Caister Academic Press

Bacterial Biofilms on Fungal Surfaces

Authors: Deborah A. Hogan, Matthew J. Wargo and Nancy Beck
Abstract: Bacterial biofilm formation on fungi participates in the synergistic degradation of substrates, antagonism of fungal growth, bacterial utilization of fungi as nutrient sources, and the formation of more complex synergistic associations for the purposes of nutrient acquisition. While bacterial biofilm formation has been described in many systems, the molecular mechanisms that govern these interactions are not yet well understood. Analysis of physical interactions between Pseudomonas aeruginosa and the dimorphic opportunistic fungal pathogen Candida albicans has provided insights into factors involved in attachment and matrix production, and has demonstrated a role for the bacterial quorum sensing molecule, 3-oxo-C12-homoserine lactone, within bacterial-fungal biofilms.

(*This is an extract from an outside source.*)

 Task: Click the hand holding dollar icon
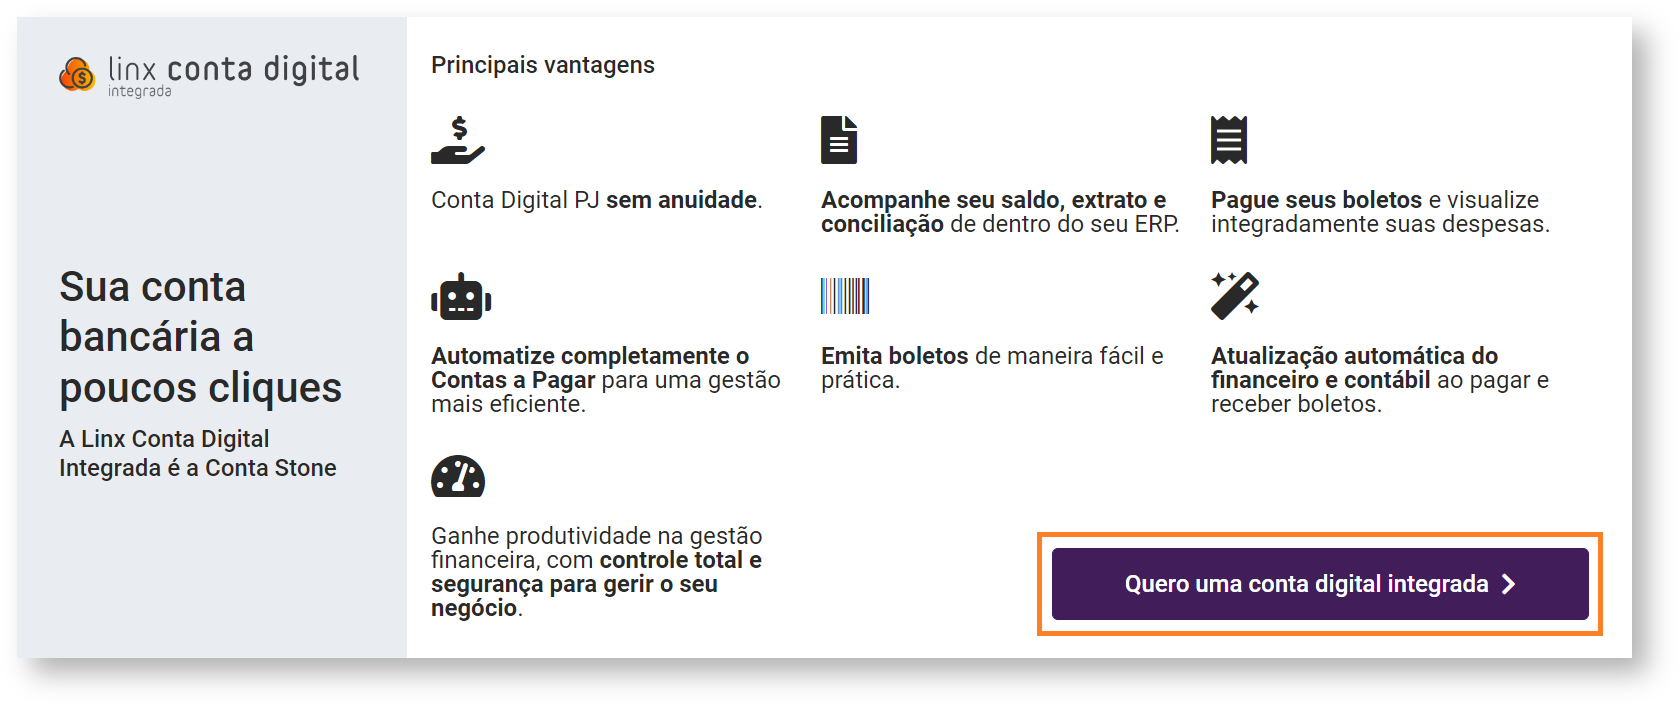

Subsequent to P. aeruginosa biofilm formation on the fungus, extracellular bacterial products contribute to the death of the fungal hyphae. Studies focused on the interactions between bacteria and fungi in the phytosphere have illustrated additional processes that contribute to bacterial biofilm formation on fungi including bacterial chemotaxis towards fungal cells, the cross-feeding of nutrients between interacting species, and the expression of specific genes upon contact with fungal cells. By understanding bacterial biofilm formation on fungi, we will gain insight into economically important interactions, such as those involved in the bacterial biocontrol of fungal plant pathogens. Furthermore, using tractable bacterial-fungal biofilm model systems, we may uncover important elements of bacterial biofilms on other living surfaces such as plant and animal tissues.